## EXERCISE INSTRUCTIONS
From the line that holds "This screenshot has width=934, height=367." to the end of the records, reproduce every line exactly. No pictures.

(Stored data)
+++

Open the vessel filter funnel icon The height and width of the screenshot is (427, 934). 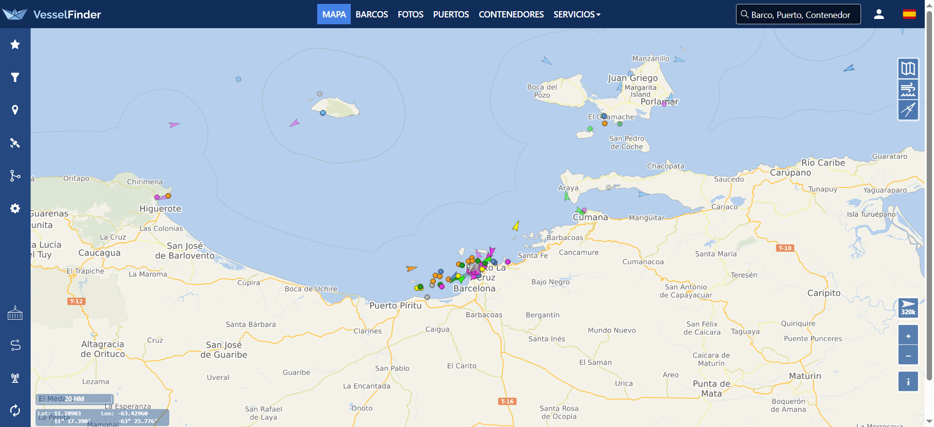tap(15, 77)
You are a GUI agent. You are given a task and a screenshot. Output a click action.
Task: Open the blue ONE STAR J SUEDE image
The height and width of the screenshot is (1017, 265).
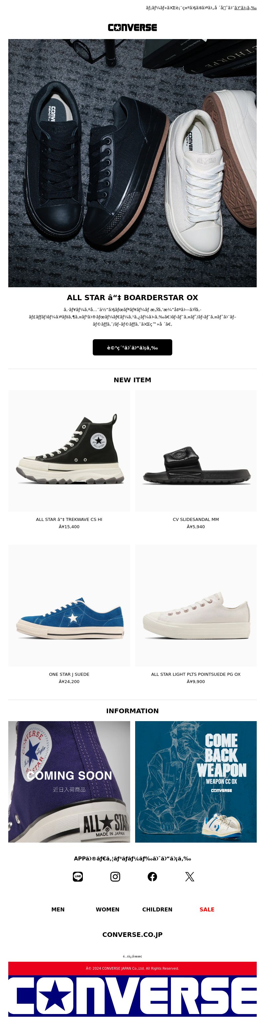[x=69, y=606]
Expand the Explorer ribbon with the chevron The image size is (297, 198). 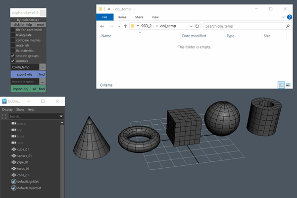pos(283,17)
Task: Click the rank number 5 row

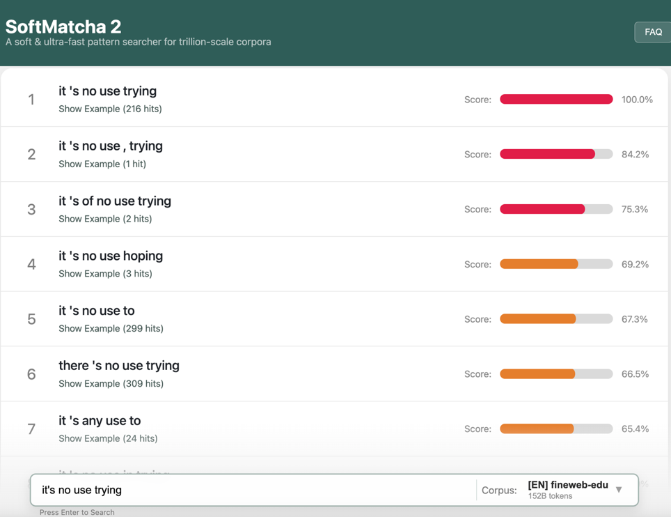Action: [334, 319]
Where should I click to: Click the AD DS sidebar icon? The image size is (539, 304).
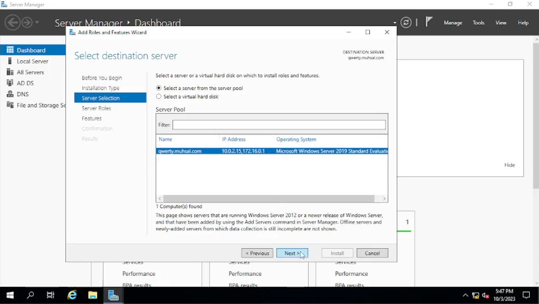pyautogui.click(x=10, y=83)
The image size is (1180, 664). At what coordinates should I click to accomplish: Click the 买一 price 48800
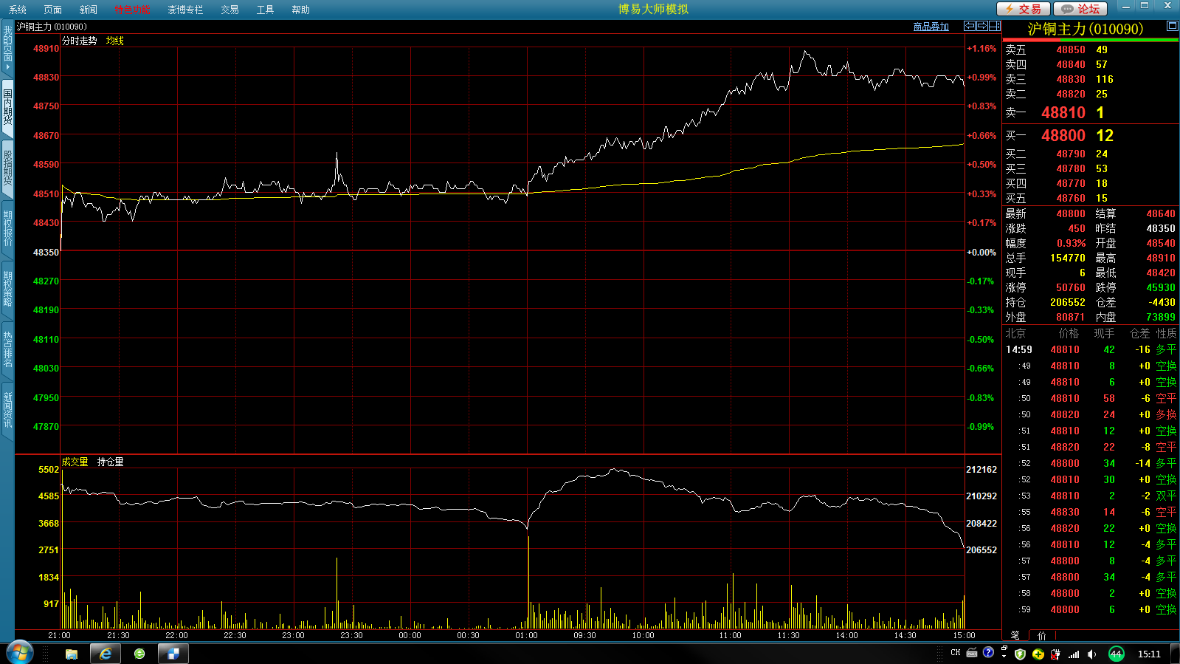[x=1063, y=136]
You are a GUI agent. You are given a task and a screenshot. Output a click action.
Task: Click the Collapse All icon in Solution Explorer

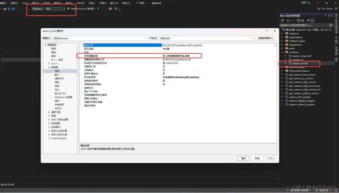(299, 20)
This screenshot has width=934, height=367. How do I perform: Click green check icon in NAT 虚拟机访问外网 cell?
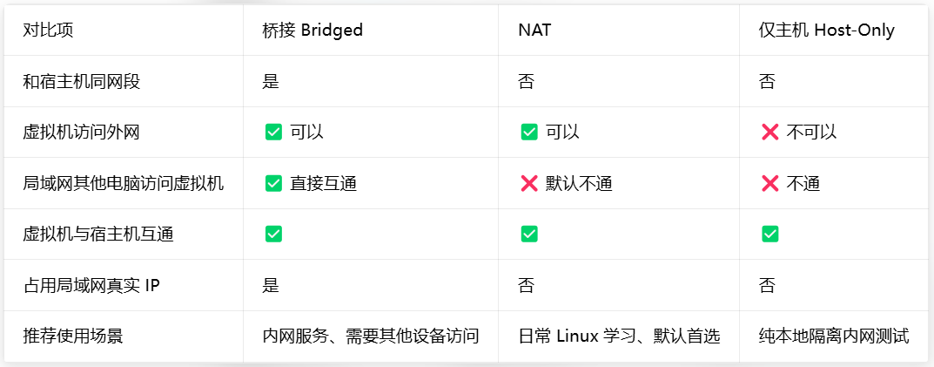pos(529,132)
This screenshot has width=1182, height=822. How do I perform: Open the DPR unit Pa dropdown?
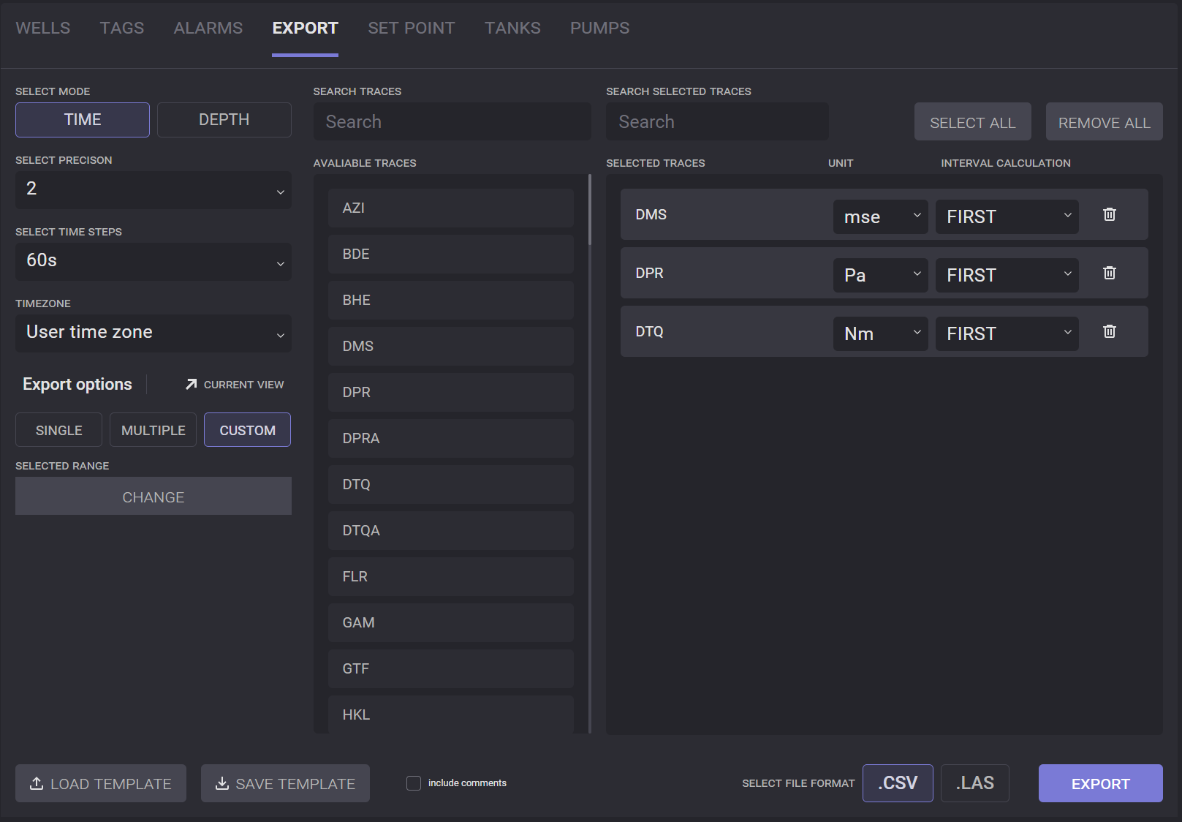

+++

## THE COMPLETED TASK
This screenshot has width=934, height=367. How do I perform: Click green check icon in NAT 虚拟机访问外网 cell?
pos(529,132)
This screenshot has width=1182, height=822. How do I perform: Open the DPR unit Pa dropdown?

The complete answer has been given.